Nasi sudah jadi bubur dan mie telah lodoh, semester ke delapan aku tak boleh mengambil skripsi padahal jatah sks mencukupi. Aku tak dapat bergelut dengan skripsi sebelum mata kuliah “Analisa Wacana” dan “Bahasa Inggris untuk Interaksi Akademis” jilid dua khatam. Ini semua kesalahanku dan tak ada alasan menyalahkan orang lain. Hanya saja hati ini jadi tak enak sama Papa, andai Mama masih ada, pasti juga sudah panjang ceramahnya. Mama selalu ingin aku jadi sarjana. Sarjana tepat waktu kalau bisa, yang langsung angkat kaki dari kampus setelah empat tahun. Dengan semua rasa bersalah dipundak aku menghadap ke pusaranya untuk meminta maaf dan dalam pelukan sepi, dalam tenangnya sore di komplek pemakaman, aku terdiam seribu bahasa, sejuta kalimat, dan bermiliar kata menekuri omelan Mama yang dongkol dengan anaknya yang pemalas. Namun setelah semua terlampiaskan, Mama mengusap rambutku sebagaimana selalu ia lakukan kala masih di dunia. Beliau lalu membujuk dan memaklumi ku. Mamaku memang orang yang paling pengertian.

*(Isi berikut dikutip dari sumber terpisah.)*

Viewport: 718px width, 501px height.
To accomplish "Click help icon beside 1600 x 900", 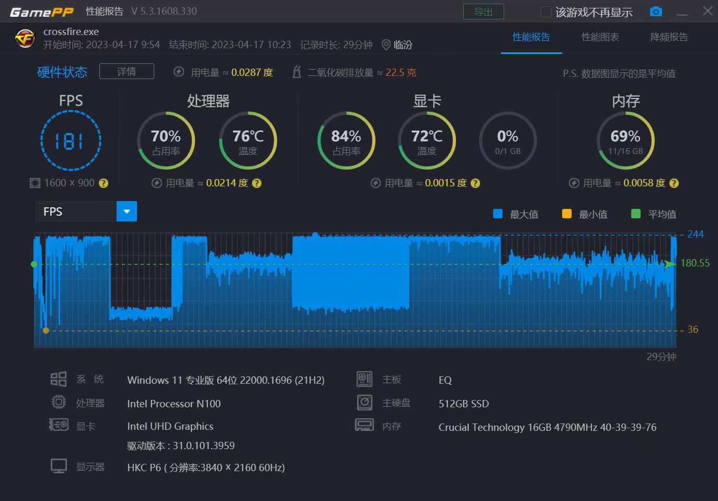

“Tapi awas ya kalau telat lagi sampai setahun !!” ancamnya seraya tersenyum. Aku balas tersenyum lalu menangis dan Mama memelukku.
Omelan itu, senyum itu, tangisku itu, dan pelukannya yang menenangkan itu, semua itu hanya dalam benak saja. Saat membuka mata, Mama tak ada disitu. Aku masih bersimpuh di depan pusaranya yang berkeramik hijau. Anak-anak disana masih sibuk dengan layangannya. Ibu-ibu dibawah itu masih asyik bergosip. Ketenangan di pemakaman tak terusik, benar-benar tempat yang nyaman untuk mati. Dengan langkah berat aku tinggalkan Mama. Aku tahu ia tak sendirian disana. Allah Yang Baik pasti menemaninya atau paling tidak mengutus teman yang menyenangkan untuknya. Aku harus bangkit lagi, tak boleh terlambat lagi, apalagi sampai setahun, bisa-bisa diomeli lagi sama Mama.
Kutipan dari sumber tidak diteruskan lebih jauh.